Sales is really a numbers games. Almost everybody you talk to says no (and
often very rudely), but if your product has any value (and sometimes even when
it doesn't) someone will say yes. Set a target per day of approaches and don't
stop until you reach it.

On the actual sales pitch try to not to overwhelm the potential customers with
information (I still do this). You should aim to be listening 60% of the time
and talking 40% of the time. Record your pitches so you can review where you
went wrong and time how much you are talking.

If you are the founder and built the product you should be able to wing the
pitch (it will be more genuine if you do), but roleplay out your pitches with
someone you feel comfortable with. What can really work well here is to write
a whole lot of scenarios for the other person and have them pull one out at
random and use for you to practice against. Each time you come across a new
objection or blocking point then added it to the roleplay list.

The most important thing is to just grind through it. Sales is hard and
unpleasant (nobody likes being rejected), but the more you do the better you
will get at it. Set aside a time every day to do it and just do it.

------
wenbin
To build a successful startup, you don't have to get a co-founder. What you
need is a team.

If you are able to get things off the ground, doing 0 to 1 all by yourself,
then you don't need a co-founder. But doing 1 to N, you need a team.
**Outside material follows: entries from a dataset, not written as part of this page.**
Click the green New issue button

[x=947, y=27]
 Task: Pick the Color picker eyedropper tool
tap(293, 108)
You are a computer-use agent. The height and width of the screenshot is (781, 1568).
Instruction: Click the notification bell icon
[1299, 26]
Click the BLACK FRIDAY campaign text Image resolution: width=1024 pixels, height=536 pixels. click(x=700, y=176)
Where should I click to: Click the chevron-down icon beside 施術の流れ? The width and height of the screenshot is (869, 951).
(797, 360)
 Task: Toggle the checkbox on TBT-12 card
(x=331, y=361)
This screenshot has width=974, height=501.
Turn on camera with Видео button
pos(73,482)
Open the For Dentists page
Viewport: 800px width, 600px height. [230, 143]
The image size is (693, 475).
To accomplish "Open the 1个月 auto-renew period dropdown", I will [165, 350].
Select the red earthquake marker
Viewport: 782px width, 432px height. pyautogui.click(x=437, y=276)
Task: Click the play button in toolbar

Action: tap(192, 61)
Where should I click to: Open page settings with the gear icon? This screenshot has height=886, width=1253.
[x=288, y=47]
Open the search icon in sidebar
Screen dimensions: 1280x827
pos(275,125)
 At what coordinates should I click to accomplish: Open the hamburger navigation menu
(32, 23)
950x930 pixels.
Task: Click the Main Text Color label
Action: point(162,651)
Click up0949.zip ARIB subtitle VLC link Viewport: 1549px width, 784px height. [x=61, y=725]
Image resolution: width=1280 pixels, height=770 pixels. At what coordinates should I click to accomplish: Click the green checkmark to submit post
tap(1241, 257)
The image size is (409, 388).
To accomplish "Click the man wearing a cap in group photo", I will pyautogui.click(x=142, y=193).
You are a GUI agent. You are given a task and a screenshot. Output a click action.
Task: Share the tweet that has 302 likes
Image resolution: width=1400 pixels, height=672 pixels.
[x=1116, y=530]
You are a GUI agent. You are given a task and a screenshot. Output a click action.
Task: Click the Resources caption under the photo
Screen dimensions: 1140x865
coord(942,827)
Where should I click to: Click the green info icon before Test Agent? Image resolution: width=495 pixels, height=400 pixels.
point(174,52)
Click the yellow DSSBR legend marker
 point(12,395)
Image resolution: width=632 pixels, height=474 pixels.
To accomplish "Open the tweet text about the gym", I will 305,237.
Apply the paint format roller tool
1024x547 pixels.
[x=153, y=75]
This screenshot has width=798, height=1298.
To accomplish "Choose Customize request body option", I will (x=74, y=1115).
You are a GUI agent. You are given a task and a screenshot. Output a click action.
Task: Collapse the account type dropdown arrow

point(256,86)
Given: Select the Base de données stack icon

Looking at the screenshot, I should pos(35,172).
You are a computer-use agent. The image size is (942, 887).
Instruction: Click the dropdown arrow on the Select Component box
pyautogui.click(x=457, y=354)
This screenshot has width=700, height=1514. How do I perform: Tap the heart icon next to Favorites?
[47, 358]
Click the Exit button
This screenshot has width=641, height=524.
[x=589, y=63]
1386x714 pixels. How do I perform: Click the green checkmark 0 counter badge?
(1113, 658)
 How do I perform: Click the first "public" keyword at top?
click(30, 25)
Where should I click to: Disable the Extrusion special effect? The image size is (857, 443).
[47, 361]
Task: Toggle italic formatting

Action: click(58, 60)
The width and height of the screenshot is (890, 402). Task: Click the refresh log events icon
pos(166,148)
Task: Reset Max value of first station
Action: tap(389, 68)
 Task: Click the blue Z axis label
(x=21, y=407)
I had a co-founder in my first company, and we were very unproductive, as
reaching consensus took a lot of time.

Then I started my second company without a cofounder. Things get way better
this time. I'm an engineer and I get to build things quickly. The only
downside of founding company alone is, raising money may take longer.
Investors typically discriminate sole founder. But it's not impossible. There
are still investors willing to take a bet on sole founders if you are able to
prove that you are capable enough.

It's more possible than ever to start a company alone, especially when you
know how to write code. Think about this, which is faster: a business person
learns coding, or a programmer learns business skills?

Edit: adding this --

It becomes easier to start a tech company as a sole-founder nowadays, e.g.,
cheaper to bootstrap, commodity of tech stack / cloud infra, tons of advices
on the internet, Stripe Atlas... I suspect that when this generation of sole-
founders succeed, some of them will become VCs and they'll have more empathy
on sole-founders and will bet on more sole-founders like them.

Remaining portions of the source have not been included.